**Task description**
Exact copies of all the lines below are required.

**Listed entries**
==================================================

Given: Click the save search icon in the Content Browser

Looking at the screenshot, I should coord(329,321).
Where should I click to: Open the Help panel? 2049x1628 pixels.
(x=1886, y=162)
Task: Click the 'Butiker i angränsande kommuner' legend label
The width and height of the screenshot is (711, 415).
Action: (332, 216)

==================================================

**Solution for this exercise**
Given: Click the save search icon in the Content Browser

Looking at the screenshot, I should coord(329,321).
Where should I click to: Open the Help panel? 2049x1628 pixels.
(x=1886, y=162)
Task: Click the 'Butiker i angränsande kommuner' legend label
The width and height of the screenshot is (711, 415).
Action: (332, 216)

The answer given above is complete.